▶ **Requirement A**:
In the essay on the Cold War and space exploration below, on what date did Robert Goddard launch the first liquid fuel rocket?
▶ **Requirement B**:
Carry on the essay on the Cold War and space exploration below, picking up after its final sentence.
** begin Text block **
The Influence of the Cold War on Space Exploration

On March 16, 1926, the American physicist Robert Goddard successfully launched the first liquid fuel rocket. A young German student at the time, Wernher von Braun took interest in Goddard’s work and aspired to some day build a rocket that would carry man to the moon.

As World War II was getting under way in 1939, a secret German missile program was being developed in the remote area of northern Germany known as Peenemnde, not to carry man to the moon or explore outer space, but as a tactical weapons system. Wernher von Braun was the projects lead engineer, and in 1963 retrospectively gave credit to Robert Goddard and his liquid fueled rocket design as the model for the German V-2 rocket. In September of 1944, The Nazi’s began launching V-2’s and terrorizing the citizens of London. While the V-2 project had become an operational strategic initiative, an even more formidable design called the A-4, a ballistic missile, was on the drawing boards. These ballistic missiles could conceivably be launched into sub orbital space and targeted at locations on the other side of the globe.
** end Text block **
** begin Provided material **
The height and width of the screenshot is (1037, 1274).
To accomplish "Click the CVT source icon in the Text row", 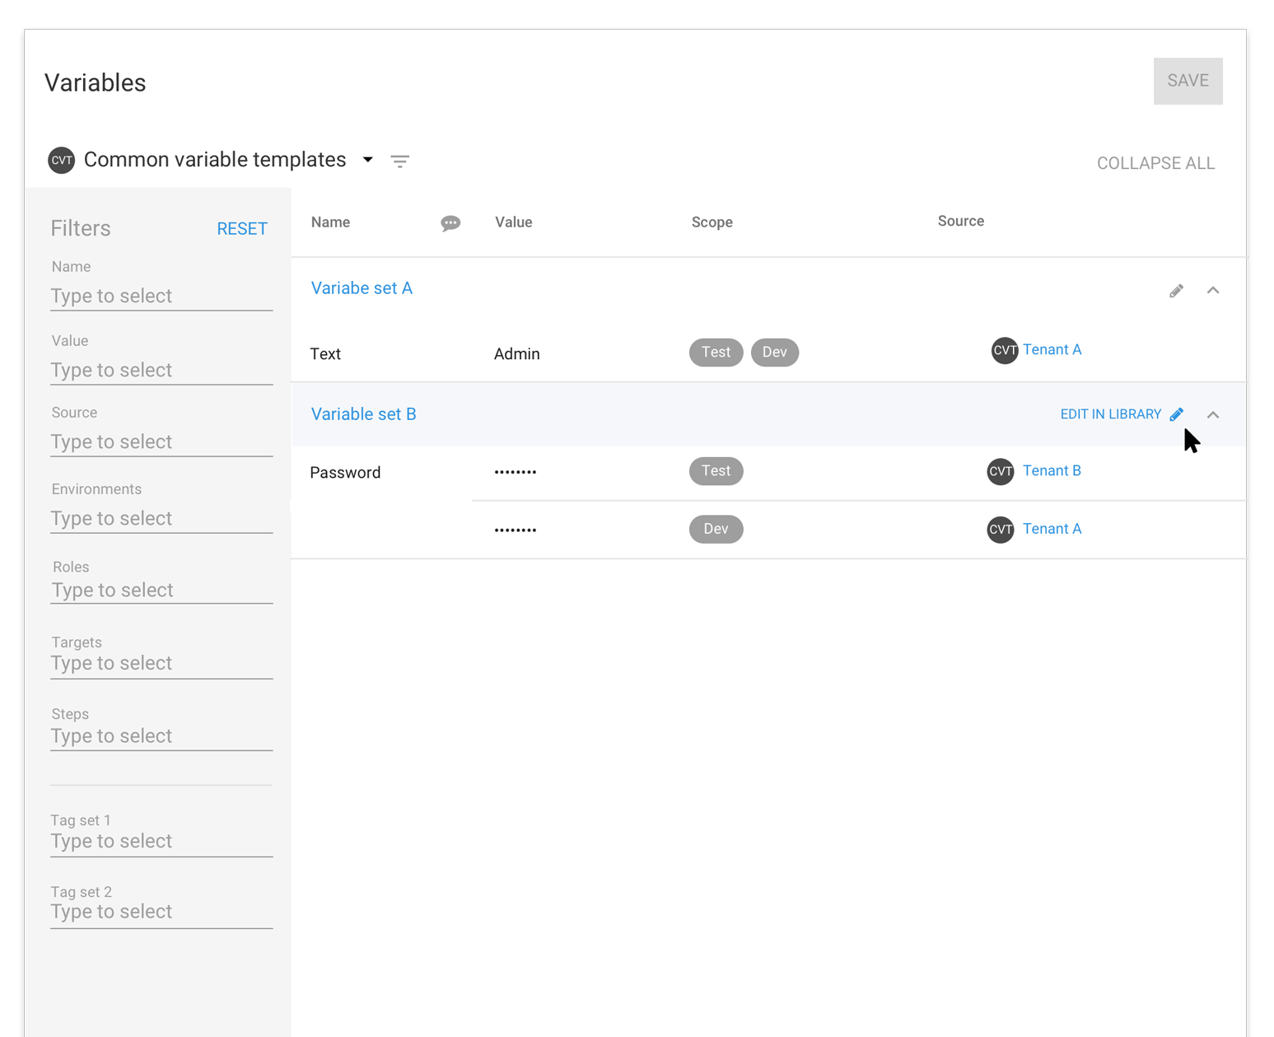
** end Provided material **
▶ **Task result A**:
March 16, 1926

▶ **Task result B**:
Bombing raids on Peenemnde probably delay the A-4 project enough to prevent it from ever being used in WWII. By May of 1945 the war in Europe was all but over and von Braun an members of his team defected to the allies. On August 6 of that year, the United states dropped the first atomic bomb on Hiroshima leading to an end of war in the Pacific a few weeks later. A major factor in Truman’s decision to deploy the worlds first weapon of mass destruction was the fact that the Russians were now moving troops into Manchuria and had designs on taking back territorial islands the Japanese had seized in the war. If WWII was over, so too apparently, was any alliance between the Soviets and Americans as the waters of detente were icing over, defining the incipient stages of the cold war.

A few German A-4 ballistic missiles outfitted with atomic bombs could do more damage in twenty minutes than all the conventional bombs dropped in WWII. The soviets had captured a number of German scientists as well as Peenemnde and other installations located in East Germany. Both sides were now working overtime to develop an Inter-Continental Ballistic Missile (ICBM) capability, but the Russians apparently made better use of the resources they had picked up in the aftermath of WWII. On October 4, 1957, the world formally enter the space age when the Soviets successfully launched Sputnik 1 and achieved an orbital trajectory. The Americans were stunned and had been anything but successful in even getting an ICBM off the ground to that point.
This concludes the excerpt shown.